▸ **Work order**:
Locate the line that contains "Automatic Flags (316, 631)", then copy it and all later lines of the data below exactly, through the last one.

┌──

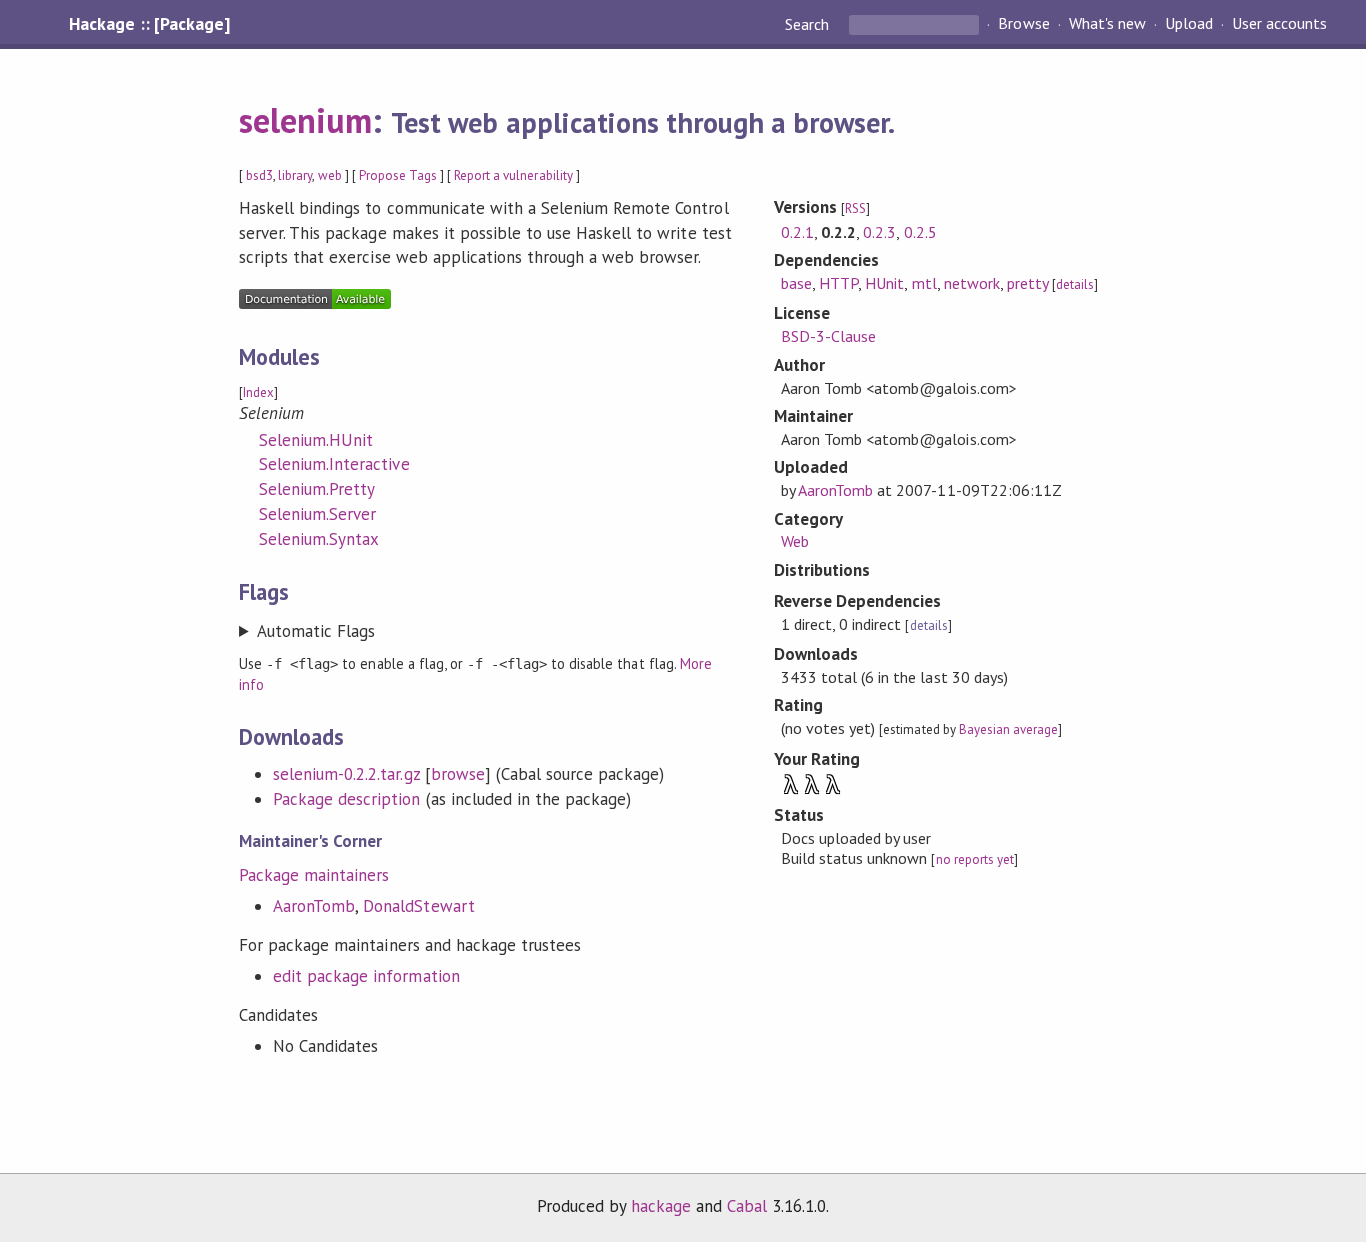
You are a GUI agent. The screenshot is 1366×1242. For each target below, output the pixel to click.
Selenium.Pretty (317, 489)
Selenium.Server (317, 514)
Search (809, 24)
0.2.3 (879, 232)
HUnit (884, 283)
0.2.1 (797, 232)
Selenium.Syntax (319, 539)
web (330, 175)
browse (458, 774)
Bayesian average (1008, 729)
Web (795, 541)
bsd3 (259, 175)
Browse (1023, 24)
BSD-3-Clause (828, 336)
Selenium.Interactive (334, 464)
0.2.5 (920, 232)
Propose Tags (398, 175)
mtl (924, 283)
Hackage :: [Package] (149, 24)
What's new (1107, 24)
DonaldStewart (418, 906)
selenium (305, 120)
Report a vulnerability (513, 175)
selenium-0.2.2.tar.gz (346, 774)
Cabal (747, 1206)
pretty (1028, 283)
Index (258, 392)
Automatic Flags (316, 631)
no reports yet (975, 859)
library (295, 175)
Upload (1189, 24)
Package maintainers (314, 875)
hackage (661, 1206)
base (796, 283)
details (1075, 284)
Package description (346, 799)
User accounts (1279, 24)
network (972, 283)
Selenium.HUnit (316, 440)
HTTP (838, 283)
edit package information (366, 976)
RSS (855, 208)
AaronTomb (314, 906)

└──

▸ **Output for this exercise**:
Automatic Flags (316, 631)
no reports yet (975, 859)
library (295, 175)
Upload (1189, 24)
Package maintainers (314, 875)
hackage (661, 1206)
base (796, 283)
details (1075, 284)
Package description (346, 799)
User accounts (1279, 24)
network (972, 283)
Selenium.HUnit (316, 440)
HTTP (838, 283)
edit package information (366, 976)
RSS (855, 208)
AaronTomb (314, 906)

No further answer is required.